Schematic diagram of induced P2 regeneration. (A): The regeneration response following amputation of P3 is used as a regeneration competent model to identify factors required for blastema formation and a regeneration response. Refer to Figure 1 for full description. A number of factors, including BMP2, have been shown to be essential for the P3 regeneration response. (B): Amputation of P2 induces a dynamic wound repair response characterized by periosteal chondrogenic callus formation, followed by callus conversion to woven bone, and ultimately truncation of the bone at the original amputation plane. The wound healing response is likened to an attempt at regeneration that ultimately fails, indicated by the red arrows. BMP2 treatment to target the periosteal chondrogenic callus induces the formation of a distal chondrogenic callus that functions as a template for subsequent bone regeneration to restore the amputated skeletal length. The change in color gradient of the BMP2‐delivery‐vehicle reflects the exhaustion of BMP2. Distal is to the right.

Figure 3

BMP2‐induced regeneration. (A): Micro‐computed tomography (MicroCT) three‐dimensional (3D) renderings of BMP2‐treated adult mouse P2 digits. BMP2 treatment during cartilaginous peripheral callus formation, at 9 DPA, induces robust skeletal regeneration, evident by 21 DPI. BMP2‐treatment after the cartilaginous peripheral callus conversion to boney tissue at 24 DPA does not induce skeletal regeneration. Reinjury of previously healed 24 DPA P2 digits stimulates a regeneration permissive environment in which BMP2 functions to induce regeneration. (B): Sequential MicroCT 3D renderings of the BMP2‐induced hind limb regeneration response in adult mice.
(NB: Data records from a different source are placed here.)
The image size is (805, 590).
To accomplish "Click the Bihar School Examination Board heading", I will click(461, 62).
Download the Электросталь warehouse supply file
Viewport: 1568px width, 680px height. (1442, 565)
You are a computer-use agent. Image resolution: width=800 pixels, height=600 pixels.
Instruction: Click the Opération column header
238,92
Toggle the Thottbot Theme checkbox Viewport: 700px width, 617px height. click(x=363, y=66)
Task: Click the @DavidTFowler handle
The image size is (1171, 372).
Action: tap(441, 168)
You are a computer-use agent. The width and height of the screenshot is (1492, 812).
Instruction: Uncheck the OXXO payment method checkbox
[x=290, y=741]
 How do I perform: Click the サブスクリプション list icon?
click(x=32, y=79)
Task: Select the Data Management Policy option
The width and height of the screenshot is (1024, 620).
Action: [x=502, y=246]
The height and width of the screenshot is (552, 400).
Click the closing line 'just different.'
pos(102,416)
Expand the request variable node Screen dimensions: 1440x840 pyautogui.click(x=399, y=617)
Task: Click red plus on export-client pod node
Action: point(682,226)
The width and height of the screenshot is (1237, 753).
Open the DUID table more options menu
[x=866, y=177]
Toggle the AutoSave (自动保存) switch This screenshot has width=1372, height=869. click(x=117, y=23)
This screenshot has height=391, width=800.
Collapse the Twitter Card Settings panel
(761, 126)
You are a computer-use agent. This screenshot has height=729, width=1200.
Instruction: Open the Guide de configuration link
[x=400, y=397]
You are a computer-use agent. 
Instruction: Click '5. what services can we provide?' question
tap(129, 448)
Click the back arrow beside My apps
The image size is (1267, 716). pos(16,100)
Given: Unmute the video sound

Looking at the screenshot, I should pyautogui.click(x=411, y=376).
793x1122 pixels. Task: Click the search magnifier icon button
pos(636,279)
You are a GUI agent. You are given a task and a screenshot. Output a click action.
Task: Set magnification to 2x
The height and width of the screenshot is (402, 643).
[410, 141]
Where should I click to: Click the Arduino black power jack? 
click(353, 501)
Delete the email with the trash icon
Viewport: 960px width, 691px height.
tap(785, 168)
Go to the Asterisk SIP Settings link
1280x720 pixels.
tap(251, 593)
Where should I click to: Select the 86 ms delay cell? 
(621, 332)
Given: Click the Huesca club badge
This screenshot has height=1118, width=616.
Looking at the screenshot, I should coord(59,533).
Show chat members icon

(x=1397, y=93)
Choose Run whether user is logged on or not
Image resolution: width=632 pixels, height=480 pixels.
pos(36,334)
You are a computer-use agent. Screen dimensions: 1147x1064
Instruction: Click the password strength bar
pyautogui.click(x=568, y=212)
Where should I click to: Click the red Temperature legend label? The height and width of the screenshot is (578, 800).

Amputation plane shown as arrow. Hind limbs were treated with BMP2 at 2 WPA. BMP2‐induced regeneration is evident by 3 WPA, shown as the formation of woven bone distal to the amputation plane. By 8 WPA, distal skeletal fusion is shown, indicating the regeneration response is associated with the reestablishment of skeletal patterning. (A, B) Distal is to the bottom. (A) Reprinted from Dawson et al. 11. (B) Reprinted from Yu et al. 64. Abbreviations: DPA, days post amputation; DPI, days post implantation; WPA, weeks post amputation.